In standard backpropagation, all intermediate activations from the forward pass are stored in memory so they can be used during the backward pass to compute gradients. For deep models with many layers, this memory requirement can become prohibitive. Activation checkpointing addresses this by:
- Discarding intermediate activations after the forward pass completes.
- Saving only the inputs at checkpoint boundaries (typically layer boundaries).
- Recomputing discarded activations during the backward pass by re-executing the forward pass from the nearest checkpoint.
TransformerEngine's implementation extends standard PyTorch checkpointing with:
- Tensor-parallel activation distribution: The first saved activation can be scattered across TP ranks, reducing per-GPU memory by
1/tp_size. - RNG state tracking: Captures and restores CUDA RNG states so that stochastic operations (dropout) produce identical results during recomputation.
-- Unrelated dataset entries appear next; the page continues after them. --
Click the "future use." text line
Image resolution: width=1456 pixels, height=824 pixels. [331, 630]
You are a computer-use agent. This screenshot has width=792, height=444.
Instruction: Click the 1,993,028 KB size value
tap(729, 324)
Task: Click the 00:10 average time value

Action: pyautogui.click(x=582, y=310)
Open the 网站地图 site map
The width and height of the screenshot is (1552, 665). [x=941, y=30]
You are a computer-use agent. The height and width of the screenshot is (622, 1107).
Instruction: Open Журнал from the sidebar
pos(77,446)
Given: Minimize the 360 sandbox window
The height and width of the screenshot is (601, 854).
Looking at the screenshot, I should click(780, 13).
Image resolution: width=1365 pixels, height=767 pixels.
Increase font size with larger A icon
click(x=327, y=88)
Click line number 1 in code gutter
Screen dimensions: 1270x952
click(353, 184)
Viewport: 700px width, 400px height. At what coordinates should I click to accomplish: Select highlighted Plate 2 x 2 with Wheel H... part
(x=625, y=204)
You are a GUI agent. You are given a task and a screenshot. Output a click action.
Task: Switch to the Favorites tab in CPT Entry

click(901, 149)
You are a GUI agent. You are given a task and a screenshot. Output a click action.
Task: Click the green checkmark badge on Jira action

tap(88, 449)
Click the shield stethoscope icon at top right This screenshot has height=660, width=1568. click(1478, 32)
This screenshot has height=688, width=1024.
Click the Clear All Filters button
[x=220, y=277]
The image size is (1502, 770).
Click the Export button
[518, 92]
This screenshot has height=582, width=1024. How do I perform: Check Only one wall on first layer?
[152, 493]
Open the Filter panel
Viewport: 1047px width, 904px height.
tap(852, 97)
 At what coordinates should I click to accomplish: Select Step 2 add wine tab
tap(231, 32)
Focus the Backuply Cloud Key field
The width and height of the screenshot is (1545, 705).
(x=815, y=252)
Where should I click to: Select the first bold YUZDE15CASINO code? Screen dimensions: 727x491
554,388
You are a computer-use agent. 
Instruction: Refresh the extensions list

- Reentrant and non-reentrant modes: Supports both PyTorch checkpointing paradigms.
Theoretical Basis
For a model with N layers, standard training stores O(N) activations. With checkpointing:
- Only checkpoint boundaries store activations; intermediate ones are recomputed during backward.
- This trades approximately 33% extra compute (one additional forward pass per checkpointed segment) for significantly reduced memory.
- With optimal checkpoint placement, memory usage reduces to
O(sqrt(N)).
The key constraint is reproducibility: the recomputed forward pass must produce bit-identical results to the original. This requires:
- Saving and restoring the CUDA RNG state at each checkpoint boundary.
- Ensuring deterministic execution of all operations within the checkpointed region.
- Properly handling tensor-parallel communication during recomputation.
Usage
Use when GPU memory is insufficient for the desired batch size or model size. Common scenarios include:
- FSDP training where memory is already sharded but still insufficient for large models.
- Large model training where per-layer activations consume significant memory.
- Increasing effective batch size by freeing activation memory for more data.
Activation checkpointing is typically applied at the TransformerLayer granularity: each layer's forward pass is wrapped in a checkpoint, so only the layer inputs (not intermediate attention/MLP activations) are stored.